Mr Steyl said they had now recognised that the majority had benefited from the land and that they could not continue “swimming against the current”.
“We have to resolve the issue and the important thing is to ensure the agriculture sector moves on,” he said.
During the early days of land reform, some white commercial farmers took Government to court after losing the vast tracts of land they held.
“We cannot stop our members from pursuing individual cases in courts,” Mr Steyl said.
“Some CFU members approached the regional courts in Namibia, while the Dutch farmers approached their court.”
In 2000, CFU withdrew its offer of 180 farms for resettlement in protest against the compulsory acquisition of farms by the Government.
That same year, the then CFU president Mr Tim Henwood relaunched an application at the High Court contesting the compulsory acquisition of land for resettlement.
An agriculture expert yesterday said CFU has made a U-turn after realising that it had become irrelevant.
“They are seeking relevance. They have been thrown in the political and economic wilderness and made irrelevant in the country’s production matrix. CFU has realised that the whole structure they depended on failed to get into power and now they are shifting their allegiance to support the policies of Zanu-PF. It’s a pity they are talking of moving the agriculture sector forward as if the sector is stagnant.
“They took a back seat thinking production would crumble yet the opposite is true. They unfortunately talk of wanting to revive the agriculture sector as if it has collapsed when we all know that it is vibrant and rebounding”.
The expert said the CFU had simply realised that “its party of choice” may never get into power and would rather support the policies of a progressive party.
“Look at our tobacco production. There has been a steady rise from less than 100 million kg when we took back our land to 144 million last season and I see the crop rebounding to 200 million this season.”

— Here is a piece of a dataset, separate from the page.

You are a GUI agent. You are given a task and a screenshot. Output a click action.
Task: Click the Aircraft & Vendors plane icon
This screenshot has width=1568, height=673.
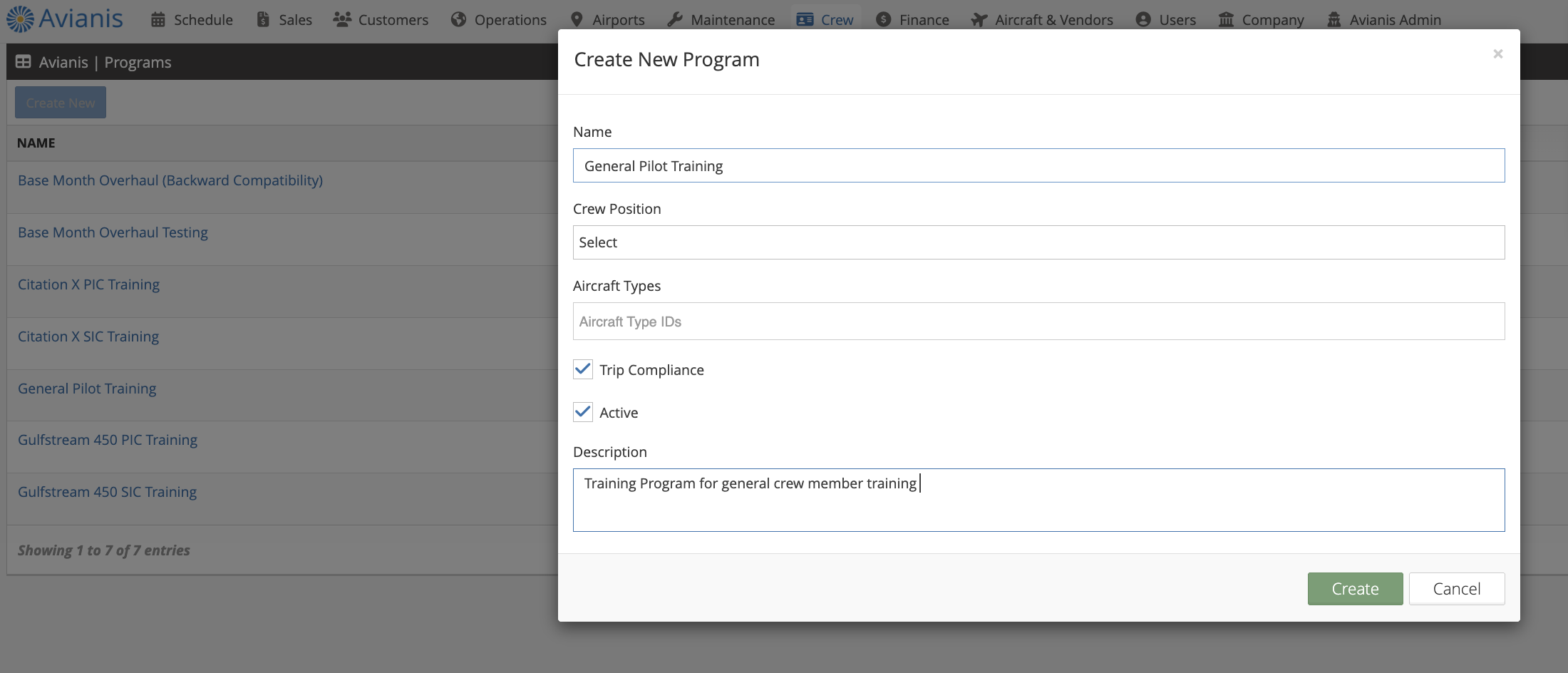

Several recent surveys have pointed to a Zanu-PF victory in the harmonised elections set to be held by June 29 amid indications the MDC-T’s western constituency has realised the party had no capacity to unseat Zanu-PF.
Analysts say this realisation accounts for the recent move by the British government to re-engagement Zanu-PF, and accounts for the CFU’s campaign to work with Government.
The analysts say the CFU wouldn’t have made the overtures it is making if it believed the MDC-T would win the harmonised elections as it would have waited for returns made on its investment into the MDC-T.